There are three types of 3rd person;

  • Omniscient – A narrative written as if the story is told from the powers-that-be or god’s point of view.  Basically an all knowing, all seeing, wide narrative that can encompass anything and everything.
  • Objective – This is similar to watching a film.  The narrative describes the scene but not the character’s emotions, so all emotion must always be shown rather than told.
  • Limited omniscient/Multiple point of view – This is the most popular and the only 3rd point of view that I have used.  The narrative describes the scene but can also dip in and out of different characters’ heads.  This means that the reader can be given information that the characters don’t know but also get to go inside the character’s heads and find out what they’re thinking and feeling.

In my previous post I mentioned that it is commonly accepted on the internet that 1st person point of view is very difficult to pull off but the one that most beginning novelists choose.  I don’t relate to this.  All of my writing was in the 3rd person until I wrote Previously-Known-As-Silver.  This is my only piece of long work to be written in the 1st person.  Unfortunately it’s also the first novel that I’ve seriously submitted to publishers and agents (my first novel was written in the 3rd person and got me my first rejections but my heart wasn’t in the submitting).

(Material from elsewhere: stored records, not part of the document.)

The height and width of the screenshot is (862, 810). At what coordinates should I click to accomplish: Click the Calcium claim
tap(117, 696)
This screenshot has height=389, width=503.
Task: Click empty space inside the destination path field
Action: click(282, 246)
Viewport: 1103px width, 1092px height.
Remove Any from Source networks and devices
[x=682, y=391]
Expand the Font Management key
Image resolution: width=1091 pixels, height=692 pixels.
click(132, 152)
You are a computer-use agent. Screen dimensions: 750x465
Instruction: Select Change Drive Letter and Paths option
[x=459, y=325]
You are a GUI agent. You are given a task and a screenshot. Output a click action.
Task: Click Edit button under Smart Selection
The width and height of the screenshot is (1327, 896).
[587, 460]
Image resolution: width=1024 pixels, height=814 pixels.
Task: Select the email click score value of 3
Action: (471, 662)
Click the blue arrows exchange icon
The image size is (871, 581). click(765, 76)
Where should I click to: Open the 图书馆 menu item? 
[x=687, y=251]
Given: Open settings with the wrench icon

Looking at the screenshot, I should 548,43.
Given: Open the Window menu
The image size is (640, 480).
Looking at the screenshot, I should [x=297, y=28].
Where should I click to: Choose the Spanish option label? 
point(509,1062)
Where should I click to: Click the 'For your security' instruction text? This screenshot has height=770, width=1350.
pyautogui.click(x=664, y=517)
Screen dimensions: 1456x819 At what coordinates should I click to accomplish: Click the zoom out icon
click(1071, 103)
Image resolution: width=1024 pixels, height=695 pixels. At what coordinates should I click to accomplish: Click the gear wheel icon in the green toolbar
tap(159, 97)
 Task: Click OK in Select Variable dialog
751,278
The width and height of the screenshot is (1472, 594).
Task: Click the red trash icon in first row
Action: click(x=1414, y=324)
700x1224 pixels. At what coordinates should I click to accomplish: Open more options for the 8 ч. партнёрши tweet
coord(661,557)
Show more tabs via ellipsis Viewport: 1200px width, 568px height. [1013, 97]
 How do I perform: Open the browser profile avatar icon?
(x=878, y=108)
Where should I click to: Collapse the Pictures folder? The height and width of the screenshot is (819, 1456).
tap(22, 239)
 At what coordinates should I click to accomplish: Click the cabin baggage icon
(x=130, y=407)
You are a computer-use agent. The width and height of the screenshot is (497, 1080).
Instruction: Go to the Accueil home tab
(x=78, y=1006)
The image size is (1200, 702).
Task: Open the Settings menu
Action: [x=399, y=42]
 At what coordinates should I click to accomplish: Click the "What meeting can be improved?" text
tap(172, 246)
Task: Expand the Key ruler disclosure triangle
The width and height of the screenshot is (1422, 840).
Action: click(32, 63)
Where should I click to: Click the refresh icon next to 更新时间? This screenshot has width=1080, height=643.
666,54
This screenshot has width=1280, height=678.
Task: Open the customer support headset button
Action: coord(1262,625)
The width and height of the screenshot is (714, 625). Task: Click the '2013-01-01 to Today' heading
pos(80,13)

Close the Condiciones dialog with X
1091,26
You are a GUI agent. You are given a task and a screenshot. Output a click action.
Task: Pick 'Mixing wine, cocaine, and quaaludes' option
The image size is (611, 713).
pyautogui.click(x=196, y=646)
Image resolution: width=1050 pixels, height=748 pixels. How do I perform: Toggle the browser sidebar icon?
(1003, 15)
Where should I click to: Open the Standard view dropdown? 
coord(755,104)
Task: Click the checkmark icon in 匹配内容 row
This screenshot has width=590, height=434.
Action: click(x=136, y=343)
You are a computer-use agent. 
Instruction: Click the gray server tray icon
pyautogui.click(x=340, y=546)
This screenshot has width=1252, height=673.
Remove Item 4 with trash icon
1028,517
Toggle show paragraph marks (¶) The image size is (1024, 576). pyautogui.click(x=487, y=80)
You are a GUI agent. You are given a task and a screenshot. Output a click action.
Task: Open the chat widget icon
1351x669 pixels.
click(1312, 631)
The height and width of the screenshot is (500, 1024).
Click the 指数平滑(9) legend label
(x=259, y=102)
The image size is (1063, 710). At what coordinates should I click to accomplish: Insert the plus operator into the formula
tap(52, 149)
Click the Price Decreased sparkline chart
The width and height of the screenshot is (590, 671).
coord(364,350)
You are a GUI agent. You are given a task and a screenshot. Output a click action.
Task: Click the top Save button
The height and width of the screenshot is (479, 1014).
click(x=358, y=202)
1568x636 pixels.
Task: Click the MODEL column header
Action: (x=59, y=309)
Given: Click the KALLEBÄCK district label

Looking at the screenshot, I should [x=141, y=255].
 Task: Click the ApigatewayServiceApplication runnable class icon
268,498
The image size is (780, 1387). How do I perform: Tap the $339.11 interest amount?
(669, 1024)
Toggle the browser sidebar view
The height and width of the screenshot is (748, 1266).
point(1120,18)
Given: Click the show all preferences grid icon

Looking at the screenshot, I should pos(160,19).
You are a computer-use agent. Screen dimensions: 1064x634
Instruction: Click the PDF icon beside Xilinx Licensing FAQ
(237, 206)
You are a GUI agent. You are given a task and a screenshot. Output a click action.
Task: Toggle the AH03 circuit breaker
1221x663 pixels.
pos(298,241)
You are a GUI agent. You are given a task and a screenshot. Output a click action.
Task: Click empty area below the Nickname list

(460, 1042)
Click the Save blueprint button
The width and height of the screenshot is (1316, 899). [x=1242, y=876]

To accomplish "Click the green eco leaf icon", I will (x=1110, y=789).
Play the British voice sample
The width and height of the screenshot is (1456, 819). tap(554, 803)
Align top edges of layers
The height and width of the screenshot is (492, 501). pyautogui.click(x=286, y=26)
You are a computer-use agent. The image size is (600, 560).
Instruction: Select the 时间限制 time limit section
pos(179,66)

While visiting a forum I regularly check into, I was reminded once again of how subjective writing is.  One person was complaining about the use of the 3rd person point of view in the A Song of Fire and Ice novels.  This is not something I would have ever expected.  I read Game of Thrones with complete respect for the structure.  George R. R. Martin dedicates each chapter to one character's point of view, for example one chapter is told entirely from Aryas point of view and the next from Tyrions.  I found it fascinating yet here on the forum there was someone complaining about it.  A discussion then broke out, from people defending the 3rd person and Martin’s choice of how to use it to those simply discussing the validity of the structure and pointing out all of the different and, sometimes, wonderful ways to use a point of view.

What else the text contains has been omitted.